If you are shaking your head at this—and ready to go tell your kids that they are now responsible for taking out the garbage and re-grouting the bathtub—have a look at recent research that shows how toddlers are "natural helpers." In a laboratory, if an adult drops something and can't reach it, a toddler will—with no prompting or prodding—pick it up for the adult. A 3-year-old will hand a cup to an adult who is out of reach but not if the cup seems to be broken.
But if there's one thing that inhibits this behavior, it's giving the kids a reward. Rewards kill off the helping behavior, which seems to be wired into their brains as authentic prosocial behavior. And let's be honest: We don't need research to tell us that nagging and demanding aren't effective tools either (though there is plenty of research that documents this).
As a developmental psychologist and co-author of the new book Raising Can-Do Kids: Giving Children the Tools to Thrive in a Fast-Changing World, I recommend trying these simple steps at home to encourage chores:
- Stop complaining about chores. Do them with a little good cheer, and model good behavior for your children.

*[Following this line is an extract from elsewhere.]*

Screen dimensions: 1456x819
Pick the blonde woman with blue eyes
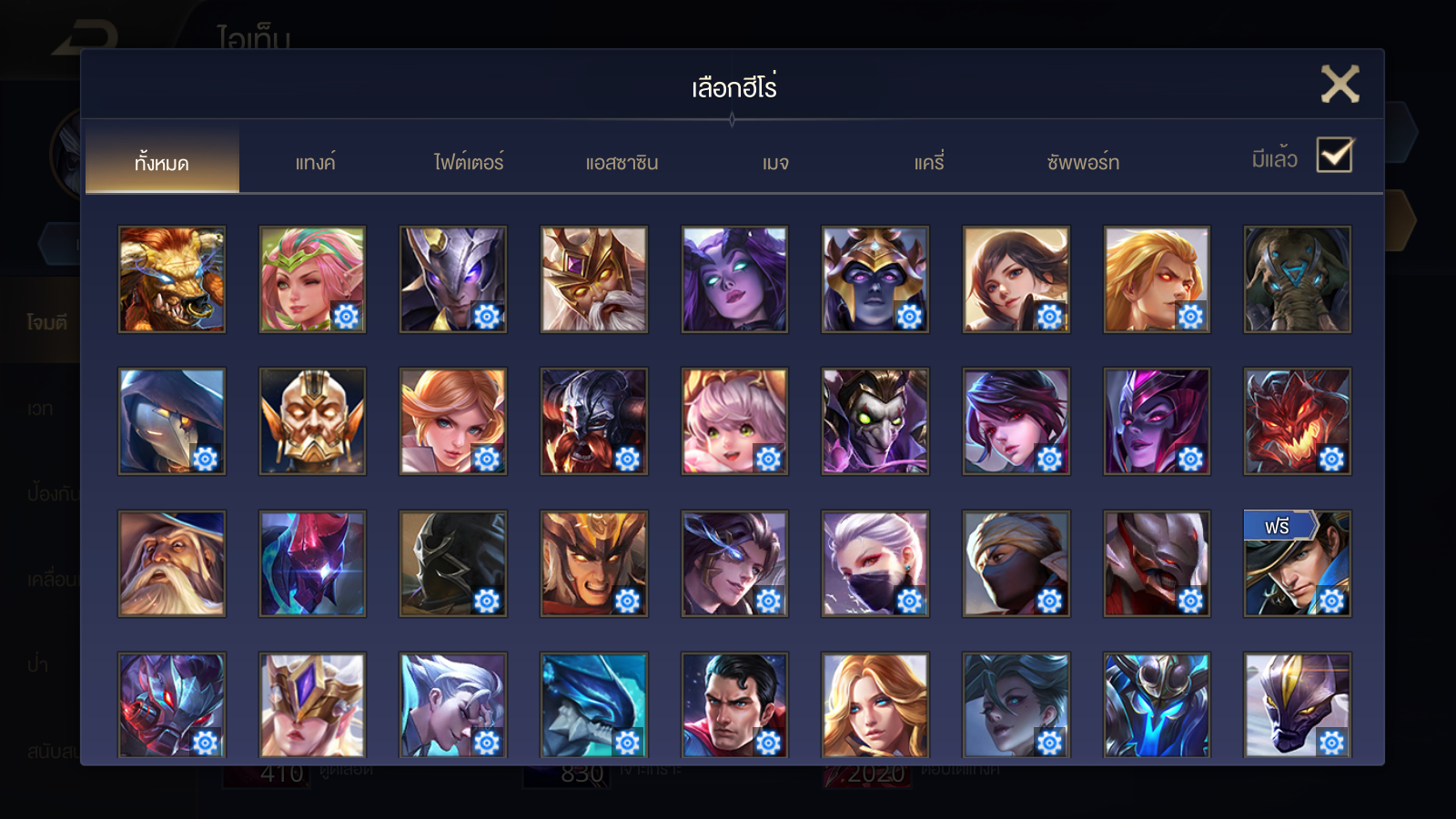875,705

- Use the word "we" instead of "me" and "you." For example, "We should clean up the kitchen fast so we can go watch a movie!"
- Give kids tasks they are capable of doing. They shouldn't be things you want them to do simply so you don’t have to do them.
- Don't lose the team spirit. As they get older, kids can start to take on some responsibility on their own—but don't stop doing things together.
- Don't pay for chores. Forget about giving an allowance—that makes it a job, which is a different thing—and also bag any reward system. The reward is feeling good about helping and doing.
- Give compliments. Now and then compliment your child for being "a good helper" without offering a report card on the work done. Research suggests this be may the only reinforcement that works.
The net result is that your kids will be conditioned to be good sports that take care of their own business and—even more importantly—go beyond what's expected of them, no matter how dirty the job is. Would you hire that kid? I would. And I'd expect a rapid promotion, too.